The problem

You're climbing a staircase with n steps. Each move you climb 1 or 2 steps. How many distinct ways can you reach the top?

Example: n = 4 → answer 5:

1+1+1+1, 1+1+2, 1+2+1, 2+1+1, 2+2.

The key recurrence: to stand on step n, your last move came from step n-1 (a 1-step) or step n-2 (a 2-step). Those two groups don't overlap and cover everything, so

ways(n) = ways(n-1) + ways(n-2) — Fibonacci in disguise.

Approach 1 — Plain recursion (exponential)

function climbStairs(n) {
  if (n <= 2) return n
  return climbStairs(n - 1) + climbStairs(n - 2)
}

Time: O(2ⁿ). climbStairs(5) computes climbStairs(3) twice, climbStairs(2) three times — the same subproblems over and over. At n = 45 this takes billions of calls.

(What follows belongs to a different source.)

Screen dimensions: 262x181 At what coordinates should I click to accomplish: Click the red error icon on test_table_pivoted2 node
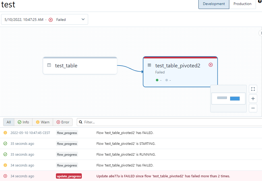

That repeated work is the overlapping subproblems signal: the moment you spot it, DP applies.

Approach 2 — Memoization (top-down DP)

Cache each result the first time it's computed.

function climbStairs(n, memo = new Map()) {
  if (n <= 2) return n
  if (memo.has(n)) return memo.get(n)
  const ways = climbStairs(n - 1, memo) + climbStairs(n - 2, memo)
  memo.set(n, ways)
  return ways
}

Time: O(n) — each subproblem solved once. Space: O(n) for the cache and recursion stack.

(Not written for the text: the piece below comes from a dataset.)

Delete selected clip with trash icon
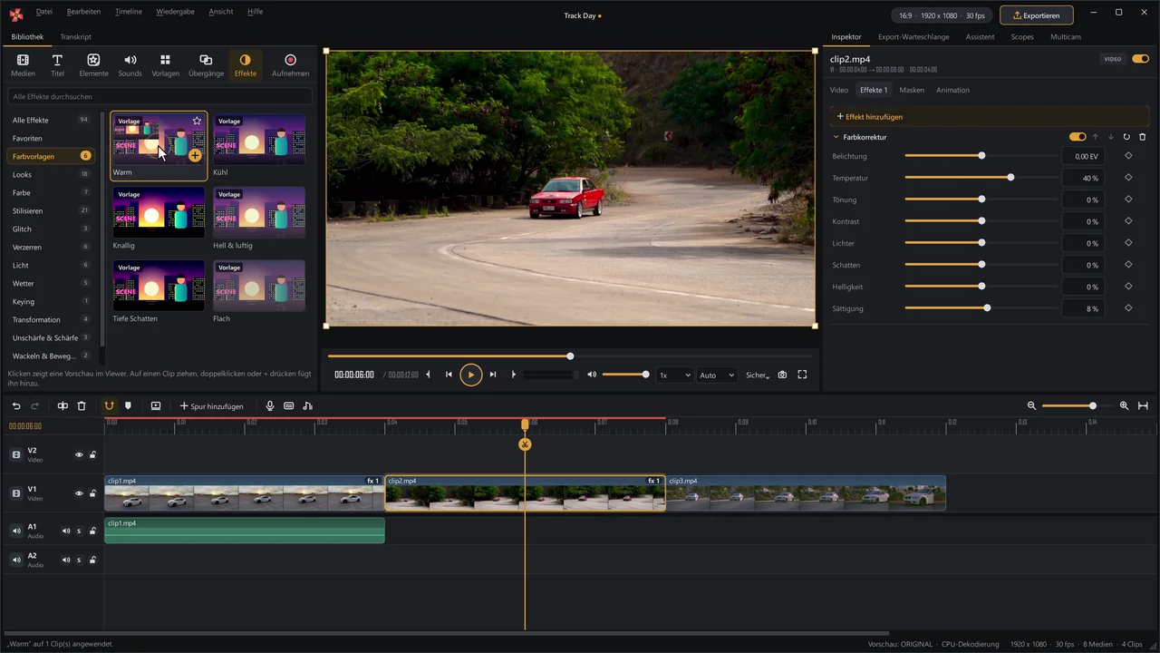The height and width of the screenshot is (653, 1160). coord(82,406)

Approach 3 — Tabulation (bottom-up DP)

Fill an array from the base cases upward — same recurrence, no recursion.

function climbStairs(n) {
  if (n <= 2) return n
  const dp = new Array(n + 1)
  dp[1] = 1
  dp[2] = 2
  for (let i = 3; i <= n; i++) {
    dp[i] = dp[i - 1] + dp[i - 2]
  }
  return dp[n]
}

Time: O(n). Space: O(n).

Approach 4 — Two variables (space-optimized)

dp[i] only ever reads the previous two cells, so keep just those.

function climbStairs(n) {
  if (n <= 2) return n
  let prev2 = 1 // ways(1)
  let prev1 = 2 // ways(2)
  for (let i = 3; i <= n; i++) {
    const current = prev1 + prev2
    prev2 = prev1
    prev1 = current
  }
  return prev1
}

Time: O(n). Space: O(1). This four-stage progression — recursion → memo → table → rolling variables — is the standard playbook for most 1-D DP problems.

Dry run

Approach 4 with n = 6:

iprev2 (ways i-2)prev1 (ways i-1)current = prev1 + prev2
3123
4235
5358
65813

climbStairs(6) = 13. And the n = 4 row confirms our hand-count of 5 from the example.

Edge cases

  • n = 1 → 1, n = 2 → 2 — both handled by the early return (and note ways(2) = 2, not 1: 1+1 and 2).
  • Results grow like Fibonacci — beyond n ≈ 78 they exceed Number.MAX_SAFE_INTEGER; use BigInt if the problem's n went that high (LeetCode's doesn't).
  • Same recurrence family: House Robber, Min Cost Climbing Stairs, Fibonacci Number — recognize one, solve them all.